Data records:
* * *

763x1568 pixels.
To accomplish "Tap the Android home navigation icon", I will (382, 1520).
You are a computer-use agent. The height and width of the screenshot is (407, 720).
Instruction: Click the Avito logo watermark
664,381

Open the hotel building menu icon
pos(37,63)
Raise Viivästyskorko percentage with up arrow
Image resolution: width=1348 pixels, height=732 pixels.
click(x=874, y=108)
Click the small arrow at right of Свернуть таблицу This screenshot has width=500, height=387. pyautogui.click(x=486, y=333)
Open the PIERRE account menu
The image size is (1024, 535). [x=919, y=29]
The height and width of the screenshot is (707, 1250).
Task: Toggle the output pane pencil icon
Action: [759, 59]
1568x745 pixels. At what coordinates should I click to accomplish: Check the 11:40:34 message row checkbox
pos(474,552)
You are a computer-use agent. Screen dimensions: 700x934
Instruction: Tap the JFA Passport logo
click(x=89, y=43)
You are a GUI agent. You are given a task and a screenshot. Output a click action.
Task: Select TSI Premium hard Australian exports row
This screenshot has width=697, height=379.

* * *

The answer must be an exact reproduction of all the records.

Answer to the exercise:
763x1568 pixels.
To accomplish "Tap the Android home navigation icon", I will (382, 1520).
You are a computer-use agent. The height and width of the screenshot is (407, 720).
Instruction: Click the Avito logo watermark
664,381

Open the hotel building menu icon
pos(37,63)
Raise Viivästyskorko percentage with up arrow
Image resolution: width=1348 pixels, height=732 pixels.
click(x=874, y=108)
Click the small arrow at right of Свернуть таблицу This screenshot has width=500, height=387. pyautogui.click(x=486, y=333)
Open the PIERRE account menu
The image size is (1024, 535). [x=919, y=29]
The height and width of the screenshot is (707, 1250).
Task: Toggle the output pane pencil icon
Action: [759, 59]
1568x745 pixels. At what coordinates should I click to accomplish: Check the 11:40:34 message row checkbox
pos(474,552)
You are a computer-use agent. Screen dimensions: 700x934
Instruction: Tap the JFA Passport logo
click(x=89, y=43)
You are a GUI agent. You are given a task and a screenshot. Output a click action.
Task: Select TSI Premium hard Australian exports row
This screenshot has width=697, height=379.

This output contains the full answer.